Tuesday 10 March 2020 - Monocle Minute | Monocle

Tuesday. 10/3/2020

The Monocle Minute

Image: Alamy

Opinion / Nic Monisse

Building bridges

Students at Frank Lloyd Wright’s School of Architecture at Taliesin (pictured) should know that they are fortunate. They study inside the architect’s Unesco-listed former residences in Wisconsin and Arizona, while learning to build their own structures informed by his work. As a former design student, Taliesin always represented the ideal education: a hands-on application of theory.

Which is why I read with relief over the weekend that the school, which was due to shut up shop in June due to a funding shortage, has been saved. Since the closure was announced in January, a host of new financial supporters have come forward, including Ma Qingyun, a Chinese architect and former dean of the University of Southern California’s architecture department.

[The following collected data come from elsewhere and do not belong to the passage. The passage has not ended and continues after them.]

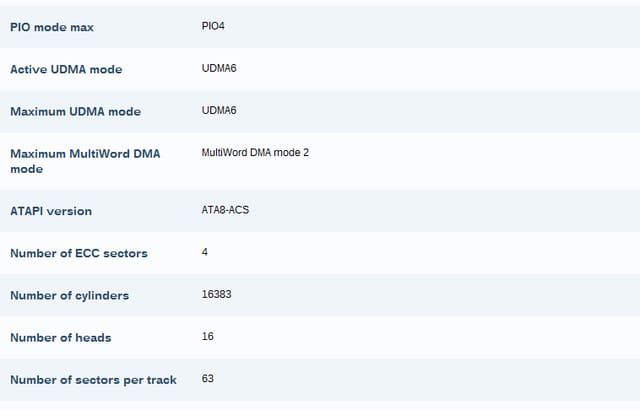Select the Active UDMA mode label
The width and height of the screenshot is (640, 410).
66,69
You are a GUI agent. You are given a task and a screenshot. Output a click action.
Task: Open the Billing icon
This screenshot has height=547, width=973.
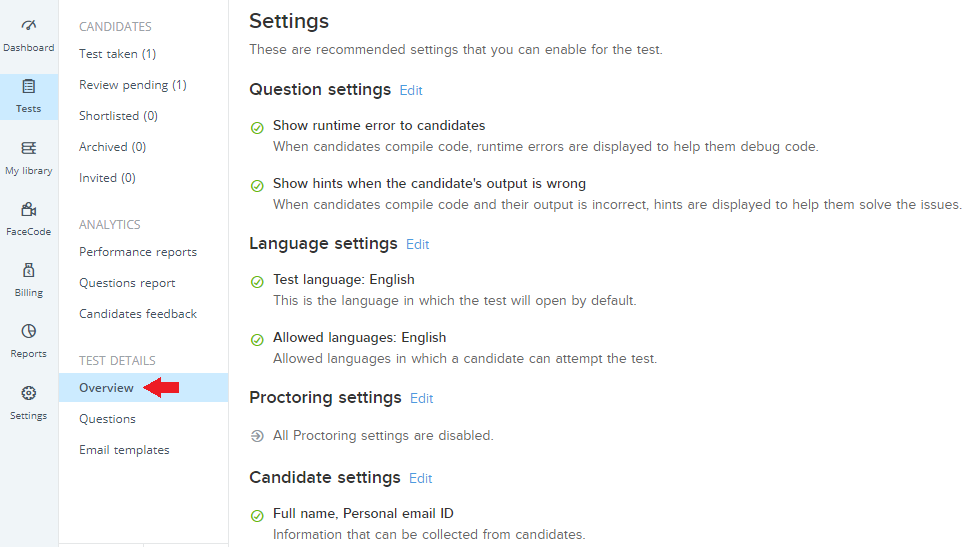tap(29, 270)
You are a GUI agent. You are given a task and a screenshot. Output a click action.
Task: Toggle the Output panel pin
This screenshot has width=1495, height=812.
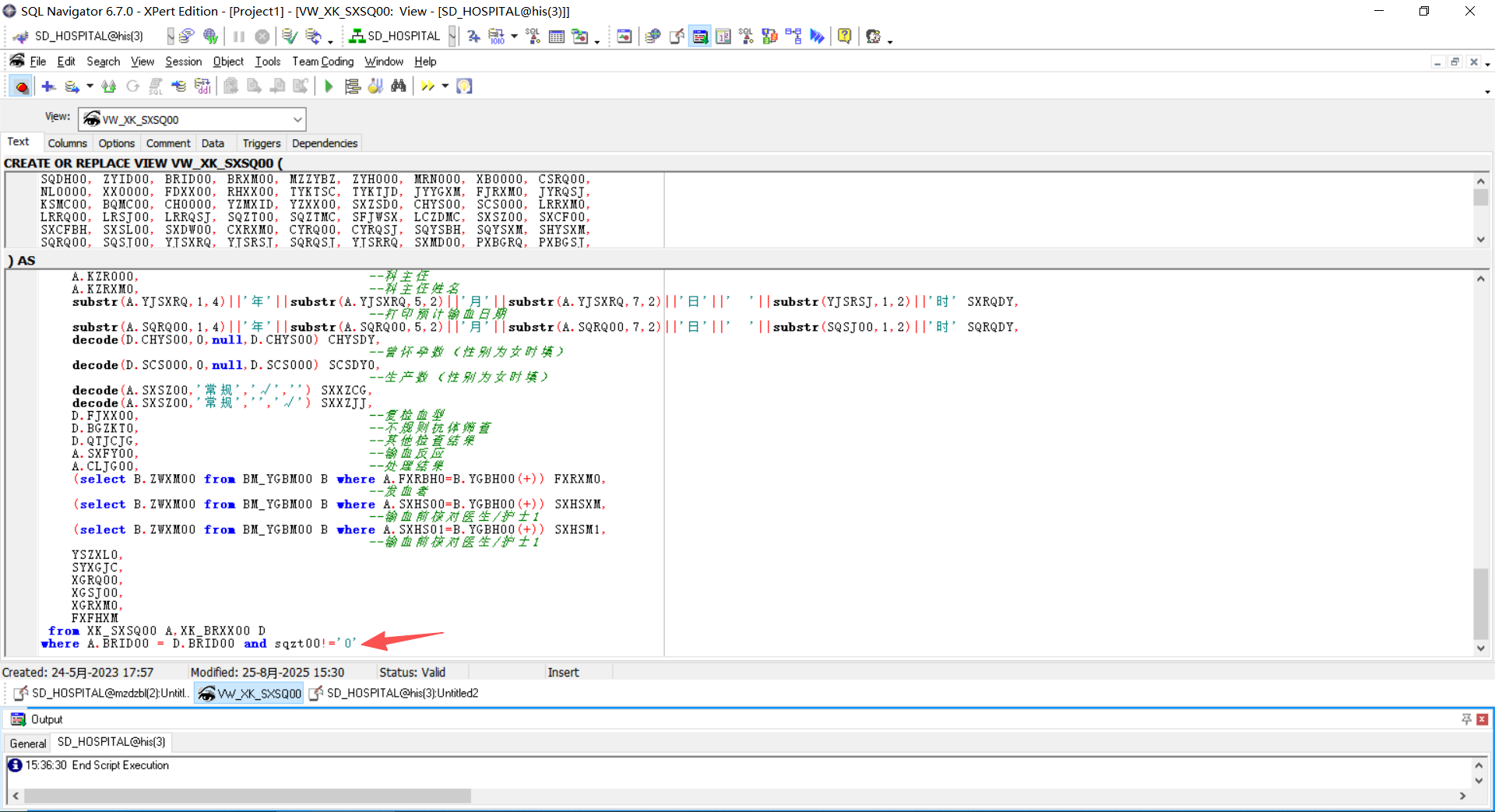click(x=1466, y=719)
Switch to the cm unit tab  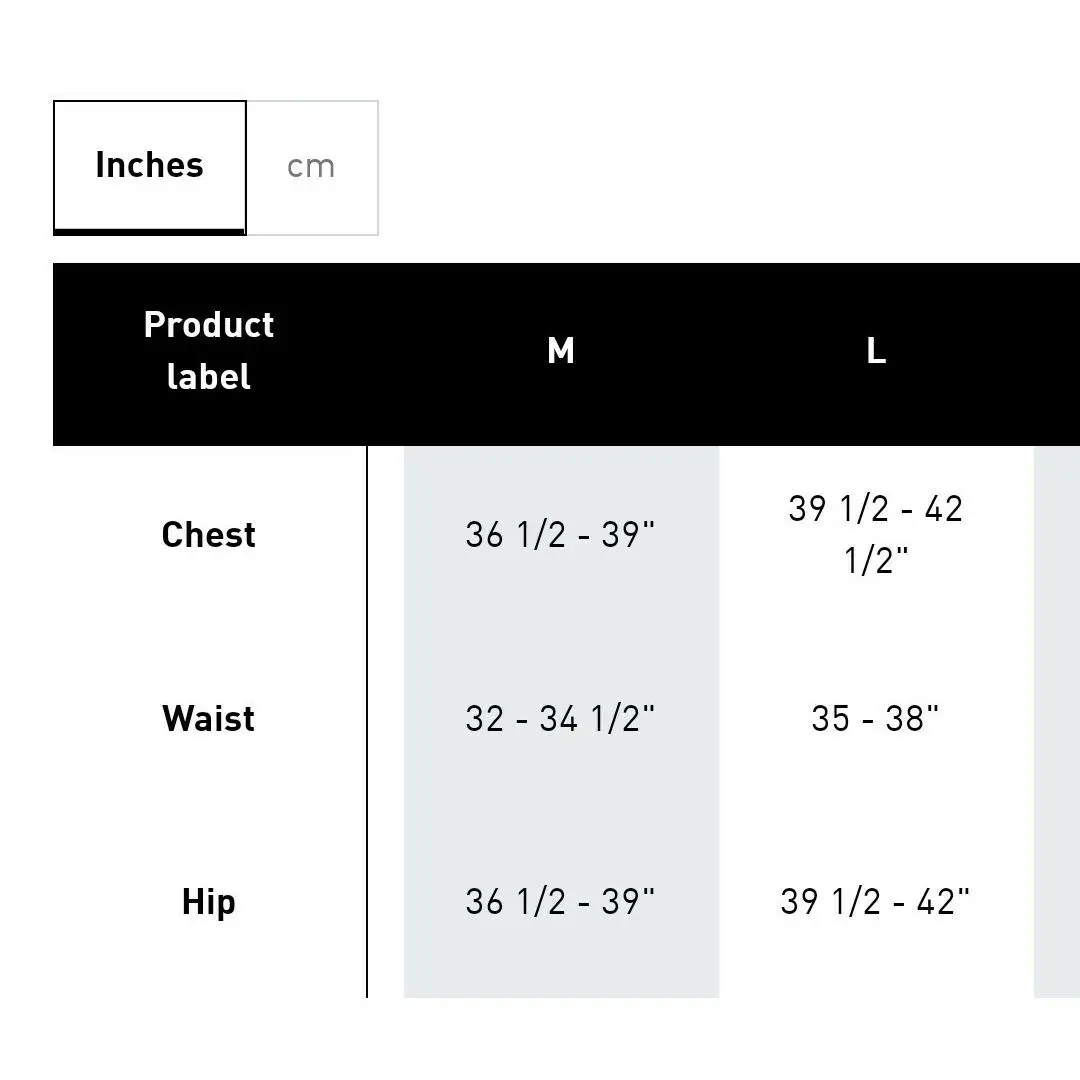point(312,167)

In an agreement that Ma has brokered with two Chinese universities, up to 12 tuition-paying students from these institutions will study at Taliesin every year from 2021, a move that should provide the necessary financial backing to keep the school operational. Ma’s support – along with that of thousands of people from across the world who have rallied behind Taliesin since January – shows an understanding of the significance of the school and its model.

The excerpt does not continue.